▶ Document extract:
::::::::
Bitten is a fantasy novel by Canadian writer Kelley Armstrong, published in 2001. It is the first book in the Women of the Otherworld series, and her first novel.

Plot introduction
Elena Michaels is the only known female werewolf, but she grows tired of spending her life pursuing rogue werewolves and trying to control her temper and violence. She decides to leave her Pack and live in Toronto as a human, but the Pack leader calls in a favor, which leads Elena to try to help quell an uprising.

Plot summary

The main character of Bitten is Elena Michaels, a woman who is the only known female werewolf in the world. She lives in Toronto, Ontario, Canada, and writes for a popular newspaper. She struggles to deal with her other-ness and to assimilate to the human world. She also contends with her terrible childhood and with the man who bit her and turned her into a werewolf.
::::::::
▶ Given data:

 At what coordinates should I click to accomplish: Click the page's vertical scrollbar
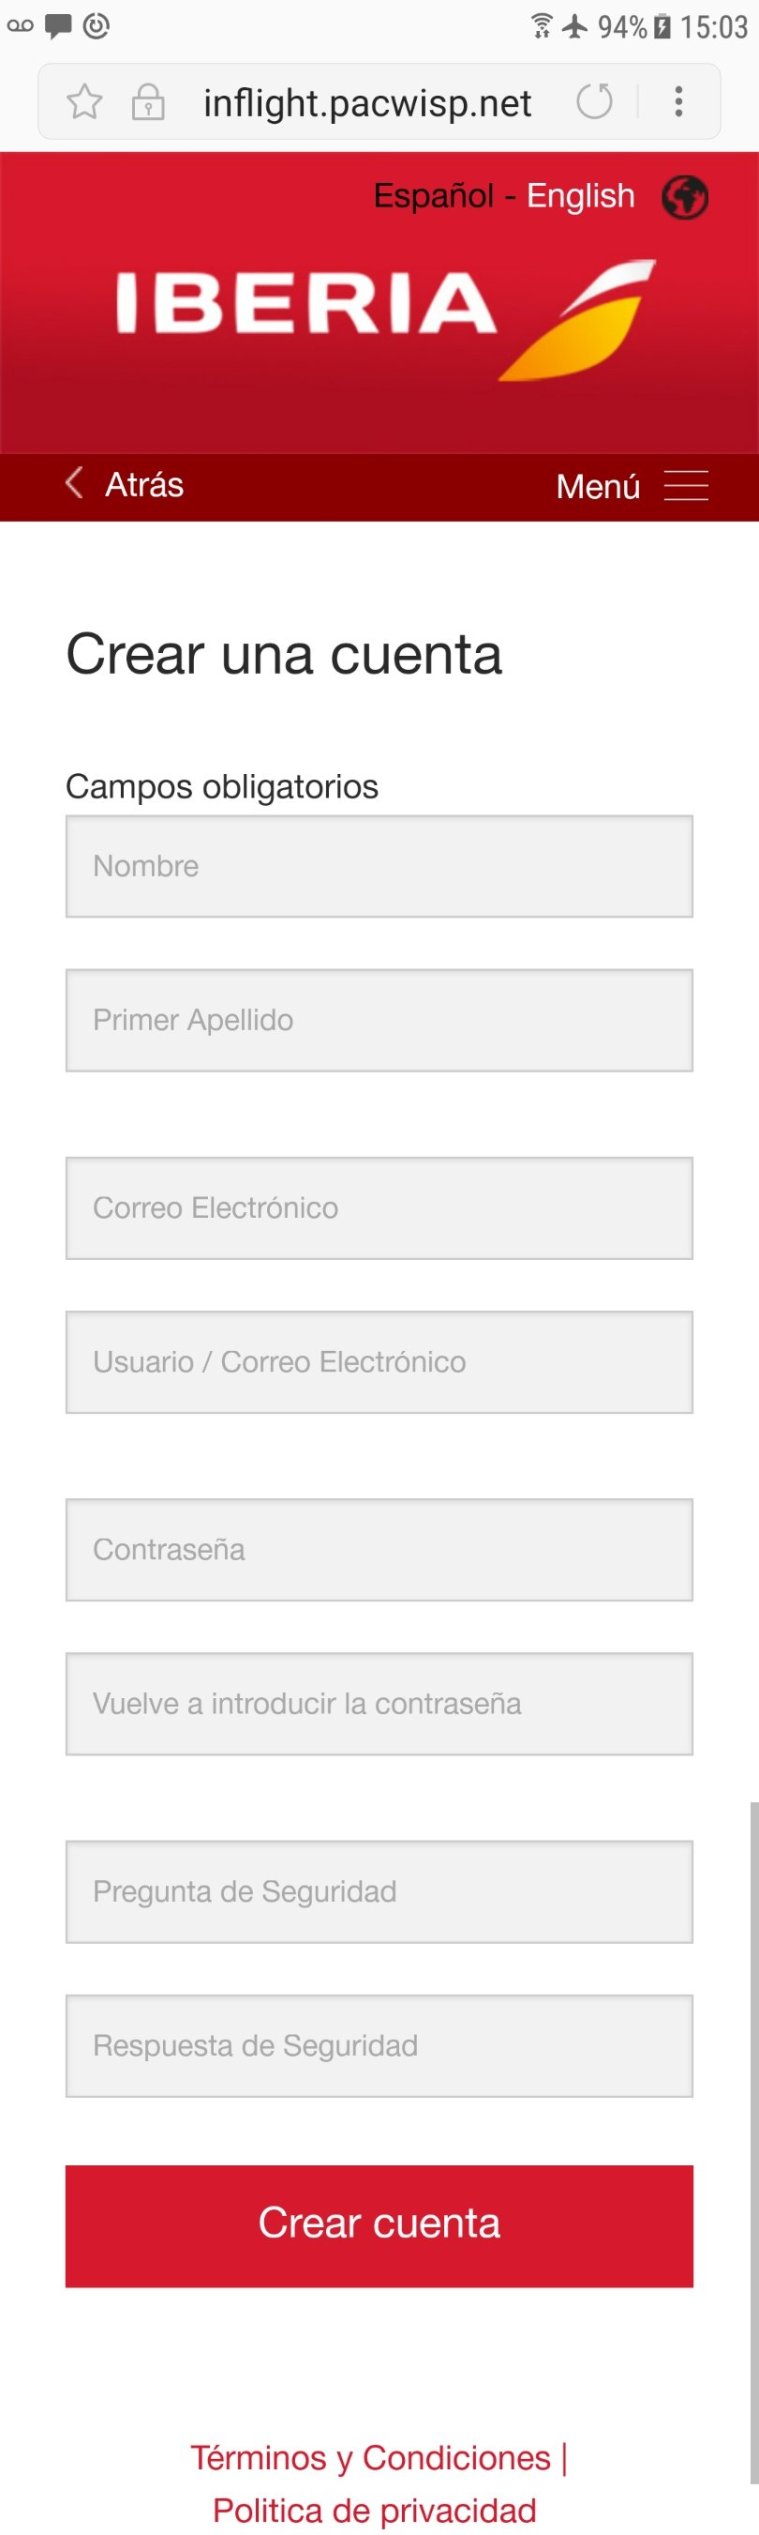click(753, 2140)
::::::::
▶ Exercise instructions:
(a) According to the passage on the novel Bitten, which series does the book open?
(b) Pick up the plot summary of the novel Bitten after its final sentence and extend it by one paragraph.

▶ Task-by-task answers:
(a) The Women of the Otherworld series.

(b)
Elena has settled into a somewhat normal existence, living with her architect boyfriend and ignoring her wolf side as much as possible. However, she learns that her Pack (the governing body of werewolves) is in trouble and comes to their aid, flying to Stonehaven, the country estate of the pack Alpha. It is in Bear Valley, a fictional city in up-state New York. When Elena arrives, she is greeted by her ex-lover, Clayton Danvers, who bit her and made her a werewolf (without her consent). Clayton is also the bodyguard and foster-son to Jeremy Danvers, the pack Alpha (leader). Elena learns that a local woman was found murdered on Stonehaven's land,  savaged by what authorities thought to be a dog. However, the Pack has determined that she was murdered by a Mutt, a rogue werewolf. They find out he is a recently escaped killer who was recently turned into a werewolf. Clay and Elena chase him into a rave and after several of the partygoers are killed, the wolf is hit by an SUV.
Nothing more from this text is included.